The UN has hosted 25 meetings of the Conference of the Parties - the supreme international decision-making forum on climate change - and yet in 2019 global emissions still reached their highest point to date. Something is clearly not working.

Unfortunately across the UN’s operations, inaction and intransigence is the rule rather than the exception. The UN has looked on passively as thousands have been murdered in conflicts. It has routinely elevated states that abuse human rights to their own Human Rights Council. And although the UN has now adopted the “Sustainable Development Goals” many of the targets established under their predecessor - the Millenium Development Goals - were never achieved.

These failings tell the story of an organization that has become staid, corrupt, and exceptionally bureaucratic. Returning to climate: currently for every $1 the UN receives to fight climate breakdown, just 15 cents is actually used for that purpose. The remaining funds go towards talking about climate breakdown - organizing conferences, preparing papers, and flying senior leaders around the world to attend talks and negotiations. While there may once have been a place for discussion, now is the time for action. We stand on the verge of a catastrophe and no amount of negotiation is going to change that.
But we can change the UN.

This year sees the election of the next Secretary-General. This is a landmark opportunity to bring fresh, young, exciting, and diverse voices into the UN - to sweep the corridors of power with a reforming wind and blow out some intransigent cobwebs and fusty ideas.

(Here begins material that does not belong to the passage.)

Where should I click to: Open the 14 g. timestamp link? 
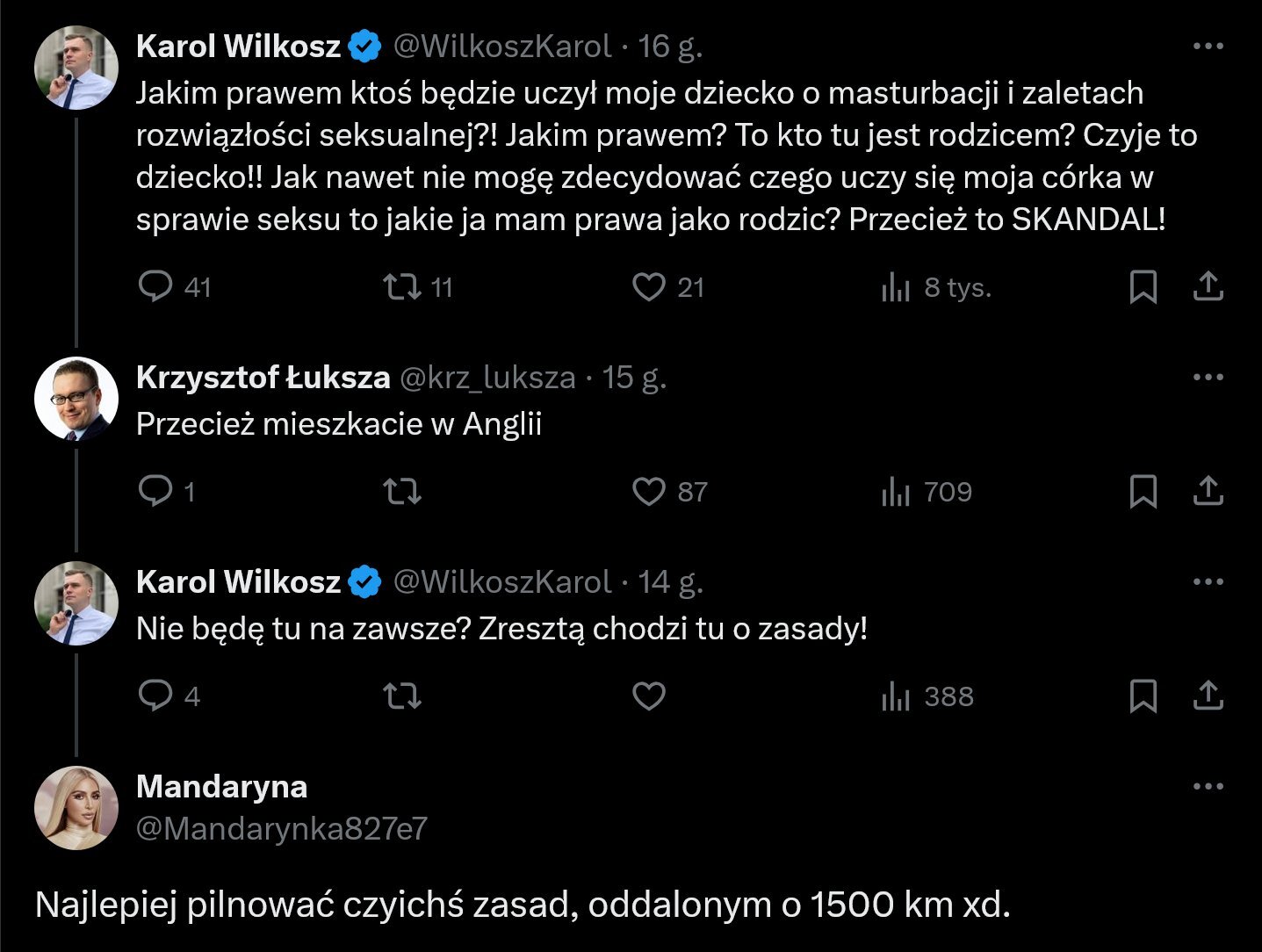(x=670, y=582)
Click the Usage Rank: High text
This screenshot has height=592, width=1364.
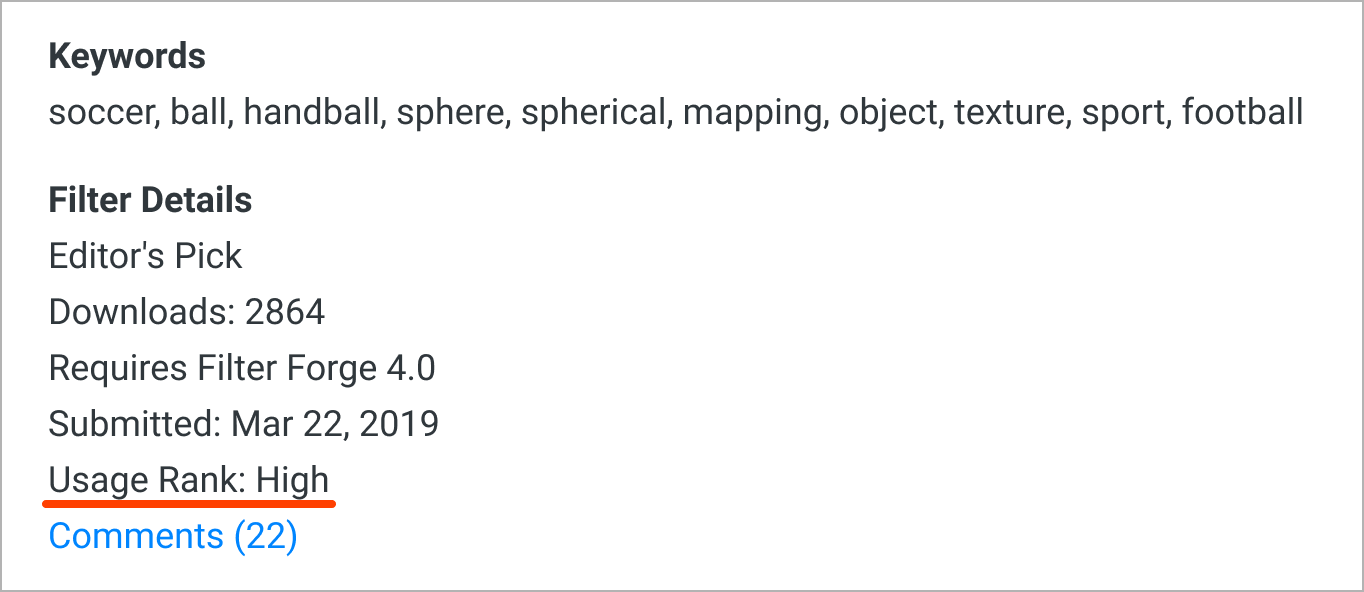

It’s that hope and promise that has led me to stand in this election. I am not your usual candidate for Secretary-General. I come from a refugee family. I am young, female, and, although I have worked in the UN for several years, I am not an established politician. I am the antithesis of the old elite.

And indeed, the elite seems unwilling to accept my nomination. Despite changing the rules in 2016 to allow self-nominations to the election of SG, senior figures in the organization have yet to acknowledge my candidacy and seem intent on pressing ahead with a coronation of the incumbent SG Antonio Guterres.

They are not only rejecting me but everything I stand for - youth, diversity, change. Together, though, we can sweep them aside with new energy and, in contrast to their intransigence, with our commitment to act.

Who is Arora Akanksha?

Arora Akanksha, Indo-Canadian, 34, is an employee of the United Nations Development Program and wants to challenge António Guterres as UN Secretary-General.

Until today, it has been not accepted in the official selection process because she has not obtained the support of any member state, a necessary condition for the formalization of the candidacy.

Guterres's five-year term, which took over as Secretary-General of the United Nations (UN) in January 2017, ends at the end of this year, on December 31.

The United Nations began in February the formal selection process for the organization's next Secretary-General, by asking the 193 member states to submit the names of candidates for the office. So far, no other name has come forward to challenge Guterres.

Portugal has already formalized its support for the reappointment of António Guterres.

A vote for me will be a vote for transformative change.

As Secretary-General I would ensure that at least 25% of all senior positions at the UN are held by people under the age of 30. So often the UN makes a great play of consulting young people on the issues that affect the - climate, education, mental health - without actually changing the way those issues are approached.

That is because consultation is not enough. It is the young people of today who have to live with the consequences of climate breakdown. It is young people who know what it means to go through our education systems - or to be locked out entirely. It is young people who suffer, experience, and grapple with existential fears that have a devastating impact on their mental wellbeing. Those experiences bring invaluable knowledge. They should be designing policy - not called upon to give the occasional commentary.

I would ensure that more women are given prominent positions in the UN hierarchy. And beyond the UN itself, I’d look to reform global education systems so that children are taught the history of gender inequality and helped to understand how they can create a new path towards a gender-inclusive future. I would divert more funding towards coaching, training, and empowering women both at the UN and the world over so that we can unleash the potential of womanhood for the good of humanity.

Lastly, I would refuse to keep discussing an issue that is staring us all in the face: climate breakdown. If I were elected SG, talks would only be held to agree or enforce action and implementation, not targets, goals, and procedures. I would invest heavily in nature-based solutions to the climate crisis and bring tech entrepreneurs into the UN to enable them to share and co-create the technology solutions that will help us to, for example, take carbon out of the atmosphere, refreeze the poles, and employ millions in generating clean and renewable energy.

We are at a genuinely momentous point in the history of humanity. We are exiting the Coronavirus pandemic with the opportunity to create a new future. We face, though, many challenges - each one of them dwarfed by the scale of the climate crisis. If we choose the status quo, we choose to fail. But there is an alternative. We can choose youth, energy, diversity, and hope. We can choose action. We can choose to make a difference.